There was nobody over about twenty in here. Everybody seemed to like the new American-ness, compared to the drabness of most British stuff.
They ordered hamburgers, cheeseburgers, and Pepsi Colas, and Laura thought she might have a knickerbocker glory to follow.
Nick O’Teen strutted in. He sat down and sipped Joel’s Pepsi. “Ugh. That’s so flat they should sell it in envelopes.”
“Buy your own,” Joel said.
Laura looked at Nick curiously. Today he wore a long, threadbare frock coat, cowboy boots and drainpipe trousers. He looked a classic Ted, but not aggressive. He was too neat for that, too clean, too intelligent-looking. But the waitress, a big woman with arms like Henry Cooper’s, glared at him. We don’t want any trouble.
Joel watched Laura watching Nick. “She fancies you,” Joel said, teasing.
That made her blush.
And Nick and Bernadette exchanged a glance, a small smile. If Laura had secrets, so did they.
Actually, she thought, looking at Nick’s thin, handsome face, she didn’t fancy him, not like that. He was good-looking, but something about him made her feel more as if he was a brother, say.

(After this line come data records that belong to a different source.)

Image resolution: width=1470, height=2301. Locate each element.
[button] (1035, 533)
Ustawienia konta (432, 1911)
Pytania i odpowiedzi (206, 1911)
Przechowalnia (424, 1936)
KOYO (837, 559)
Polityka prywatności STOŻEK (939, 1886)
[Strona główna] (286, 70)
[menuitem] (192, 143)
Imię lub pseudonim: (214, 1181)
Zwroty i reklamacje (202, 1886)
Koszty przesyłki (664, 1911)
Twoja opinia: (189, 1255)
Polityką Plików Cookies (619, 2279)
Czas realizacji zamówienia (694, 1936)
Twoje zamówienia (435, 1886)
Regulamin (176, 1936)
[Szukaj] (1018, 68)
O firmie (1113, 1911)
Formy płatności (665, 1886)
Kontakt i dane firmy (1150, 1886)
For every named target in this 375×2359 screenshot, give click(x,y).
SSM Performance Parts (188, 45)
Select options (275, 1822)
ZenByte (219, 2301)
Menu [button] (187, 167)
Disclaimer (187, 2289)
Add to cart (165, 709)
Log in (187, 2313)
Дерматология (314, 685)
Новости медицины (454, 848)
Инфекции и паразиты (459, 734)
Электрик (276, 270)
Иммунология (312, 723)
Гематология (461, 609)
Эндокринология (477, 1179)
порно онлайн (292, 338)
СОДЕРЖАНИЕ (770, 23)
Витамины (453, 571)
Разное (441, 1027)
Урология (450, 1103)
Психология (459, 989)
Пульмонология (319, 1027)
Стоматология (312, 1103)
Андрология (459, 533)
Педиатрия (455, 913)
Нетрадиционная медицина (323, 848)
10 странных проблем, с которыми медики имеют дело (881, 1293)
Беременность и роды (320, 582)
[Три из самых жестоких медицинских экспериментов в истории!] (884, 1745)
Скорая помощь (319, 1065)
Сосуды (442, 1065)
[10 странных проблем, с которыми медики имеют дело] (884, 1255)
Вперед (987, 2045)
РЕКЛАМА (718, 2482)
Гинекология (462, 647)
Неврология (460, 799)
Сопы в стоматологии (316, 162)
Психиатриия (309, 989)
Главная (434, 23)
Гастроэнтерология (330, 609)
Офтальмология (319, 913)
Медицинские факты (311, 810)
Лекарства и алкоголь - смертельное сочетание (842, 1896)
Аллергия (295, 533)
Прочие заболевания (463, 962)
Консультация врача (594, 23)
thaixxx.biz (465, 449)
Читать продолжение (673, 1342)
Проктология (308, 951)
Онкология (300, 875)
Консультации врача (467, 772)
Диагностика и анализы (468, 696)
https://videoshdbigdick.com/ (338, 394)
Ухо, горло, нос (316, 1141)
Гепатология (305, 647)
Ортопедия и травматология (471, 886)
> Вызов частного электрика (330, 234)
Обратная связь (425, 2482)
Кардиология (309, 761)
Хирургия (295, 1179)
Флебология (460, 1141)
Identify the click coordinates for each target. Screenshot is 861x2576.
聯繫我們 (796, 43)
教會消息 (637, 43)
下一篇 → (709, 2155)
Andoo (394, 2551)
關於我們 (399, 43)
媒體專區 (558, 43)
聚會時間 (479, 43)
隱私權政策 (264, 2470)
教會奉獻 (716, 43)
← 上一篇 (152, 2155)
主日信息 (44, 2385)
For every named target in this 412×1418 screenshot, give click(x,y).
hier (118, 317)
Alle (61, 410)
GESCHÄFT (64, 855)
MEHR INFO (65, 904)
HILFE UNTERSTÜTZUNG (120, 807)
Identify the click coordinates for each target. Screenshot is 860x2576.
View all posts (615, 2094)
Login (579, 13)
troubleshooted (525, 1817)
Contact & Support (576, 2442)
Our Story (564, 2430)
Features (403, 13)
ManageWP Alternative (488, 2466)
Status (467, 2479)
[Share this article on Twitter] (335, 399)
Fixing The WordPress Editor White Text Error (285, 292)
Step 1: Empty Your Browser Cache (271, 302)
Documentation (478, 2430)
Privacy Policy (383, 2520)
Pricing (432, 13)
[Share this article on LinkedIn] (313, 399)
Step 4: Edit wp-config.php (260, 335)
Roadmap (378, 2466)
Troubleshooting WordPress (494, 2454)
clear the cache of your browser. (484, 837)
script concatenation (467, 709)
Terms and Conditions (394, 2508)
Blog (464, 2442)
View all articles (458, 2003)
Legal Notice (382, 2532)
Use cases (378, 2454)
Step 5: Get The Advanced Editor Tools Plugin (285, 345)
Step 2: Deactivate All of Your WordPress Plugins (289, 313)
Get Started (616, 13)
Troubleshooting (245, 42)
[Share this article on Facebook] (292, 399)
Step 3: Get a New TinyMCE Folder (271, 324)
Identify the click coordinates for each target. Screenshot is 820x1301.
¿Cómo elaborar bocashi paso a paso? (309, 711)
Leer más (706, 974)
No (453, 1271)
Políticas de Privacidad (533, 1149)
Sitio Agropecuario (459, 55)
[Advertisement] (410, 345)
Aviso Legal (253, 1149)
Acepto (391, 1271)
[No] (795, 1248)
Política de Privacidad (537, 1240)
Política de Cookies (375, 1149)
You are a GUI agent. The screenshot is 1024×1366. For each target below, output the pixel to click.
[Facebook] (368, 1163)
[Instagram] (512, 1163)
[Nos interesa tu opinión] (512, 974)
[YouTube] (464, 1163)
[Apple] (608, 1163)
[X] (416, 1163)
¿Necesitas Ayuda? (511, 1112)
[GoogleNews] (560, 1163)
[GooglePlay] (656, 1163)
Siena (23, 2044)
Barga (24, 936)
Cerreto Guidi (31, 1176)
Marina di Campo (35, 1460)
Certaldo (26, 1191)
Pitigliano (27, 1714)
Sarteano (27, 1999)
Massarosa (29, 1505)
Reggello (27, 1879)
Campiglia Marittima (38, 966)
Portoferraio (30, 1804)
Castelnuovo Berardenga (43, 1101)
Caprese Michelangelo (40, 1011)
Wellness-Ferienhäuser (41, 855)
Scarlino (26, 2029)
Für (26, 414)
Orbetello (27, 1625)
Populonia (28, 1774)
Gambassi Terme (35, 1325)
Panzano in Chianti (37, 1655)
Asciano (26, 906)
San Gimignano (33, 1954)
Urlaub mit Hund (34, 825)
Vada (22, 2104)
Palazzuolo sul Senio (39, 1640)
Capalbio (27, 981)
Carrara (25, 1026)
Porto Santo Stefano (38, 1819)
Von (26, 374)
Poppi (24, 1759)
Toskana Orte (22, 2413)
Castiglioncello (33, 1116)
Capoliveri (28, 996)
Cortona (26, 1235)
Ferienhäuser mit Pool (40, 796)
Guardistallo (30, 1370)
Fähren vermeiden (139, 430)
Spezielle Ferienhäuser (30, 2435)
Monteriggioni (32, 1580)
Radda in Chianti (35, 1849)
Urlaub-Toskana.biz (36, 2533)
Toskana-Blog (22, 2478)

She asked, “How was your concert on Sunday?”
“We got chucked out. We all leap about, you see. The groups picked it up in Hamburg. Like the Beatles, and Rory Storm and the Hurricanes. You play for eight hours at a stretch, in front of the drunken sailors and the Anytime Annies. They shout at you if you’re boring. ‘Mak show! Mak show!’ That’s before the bottles start flying.”
“He didn’t stay long in Hamburg,” Bernadette said slyly. “Couldn’t stick it out, could you?”
“I got addicted to Prellies.”
“To what?”
“Preludins. Slimming pills you pop to keep yourself awake. Otherwise I was living off beer and fags. Not healthy, really.”
“I heard,” Bernadette said, “that somebody broke your heart out there.”